TASK BRIEF:
Answer these questions using the vendor-assessment text below.
(a) What four risk categories does the EU AI Act establish?
(b) Which law is named for reporting when AI is used in hiring?
(c) Besides expected usage, for which two growth scenarios should pricing be obtained?

═══ EXCERPTED TEXT

Category 4: Compliance (questions 19-24)

These questions assess the vendor's regulatory compliance, with focus on AI-specific requirements.

**19. How does the vendor classify this AI system under the EU AI Act?** The EU AI Act establishes risk categories (unacceptable, high, limited, minimal). If the vendor has not classified their system, they may not be prepared for compliance obligations.

**20. Can the vendor provide an AI impact assessment?** Under the EU AI Act, high-risk systems require documented impact assessments. Even for lower-risk systems, an impact assessment demonstrates responsible governance.

**21. Does the vendor maintain documentation required by the EU AI Act Annex IV?** Annex IV requires technical documentation including: system description, design specifications, training and testing data information, performance metrics, and risk management measures.

**22. How does the vendor handle data subject requests (GDPR Articles 15-22)?** If the AI system processes personal data of EU residents, data subjects can request access, correction, deletion, and explanation of automated decisions. Ask how the vendor supports these requests.

**23. Does the vendor carry professional liability insurance for AI-related claims?** AI errors can cause financial harm, discrimination, or safety incidents. Ask about the vendor's insurance coverage for errors and omissions, professional liability, and cyber liability.

**24. What regulatory reporting obligations does the vendor fulfill?** Some jurisdictions require reporting when AI is used in hiring (NYC Local Law 144), credit decisions (ECOA), or healthcare (FDA). Ask whether the vendor handles reporting or if the obligation falls on you.

Category 5: Commercial terms (questions 25-30)

These questions assess the business relationship, with attention to AI-specific commercial risks.

**25. What is the pricing model, and how does cost scale with usage?** AI pricing varies widely: per-call, per-token, per-seat, per-outcome, or flat rate. Get pricing for your expected usage plus 10x and 100x growth scenarios.

**26. Are there minimum commitments or take-or-pay clauses?** Annual contracts with minimum spend can lock you in even if the model underperforms. Understand the financial commitment before signing.

**27. Who owns the outputs generated by the AI system?** AI-generated content, decisions, and analyses need clear IP ownership terms. Some vendors claim rights to outputs or to derivative works based on outputs.

══════
═══ AVAILABLE DATA

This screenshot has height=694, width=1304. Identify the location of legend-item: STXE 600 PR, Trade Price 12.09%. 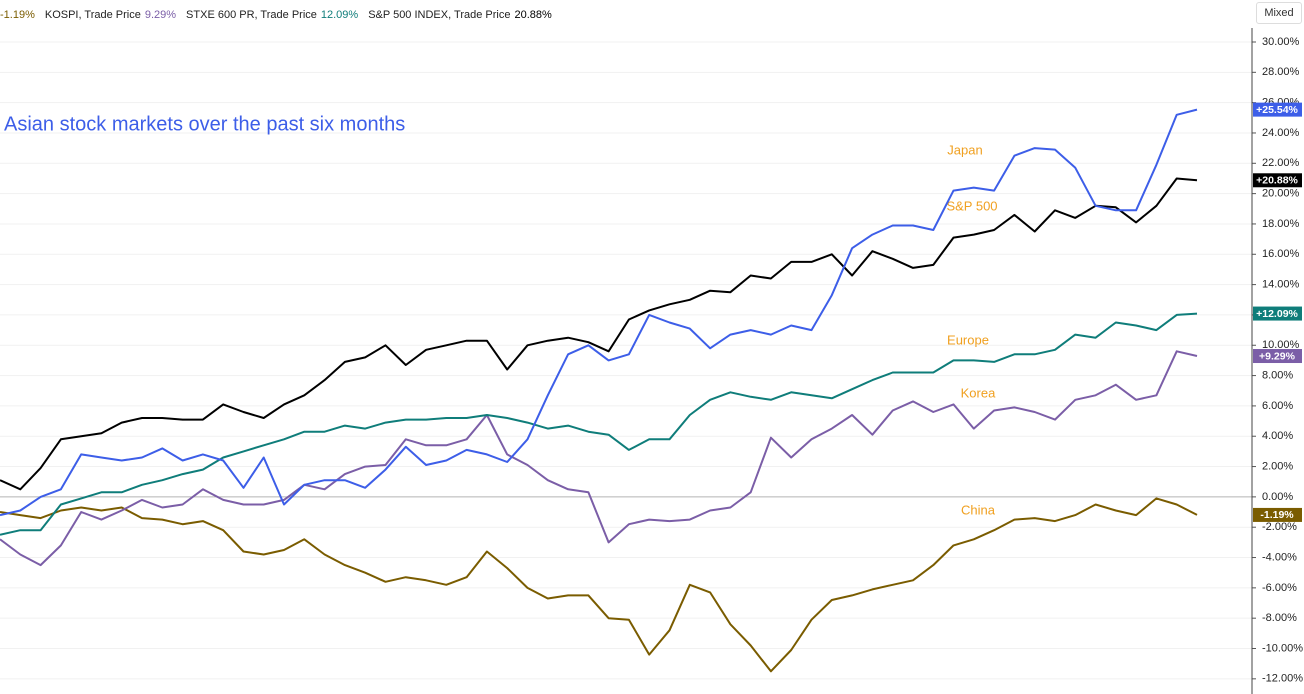
(272, 15).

══════

SOLUTION TO THE EXERCISE:
(a) Unacceptable, high, limited, and minimal.
(b) NYC Local Law 144.
(c) 10x and 100x growth.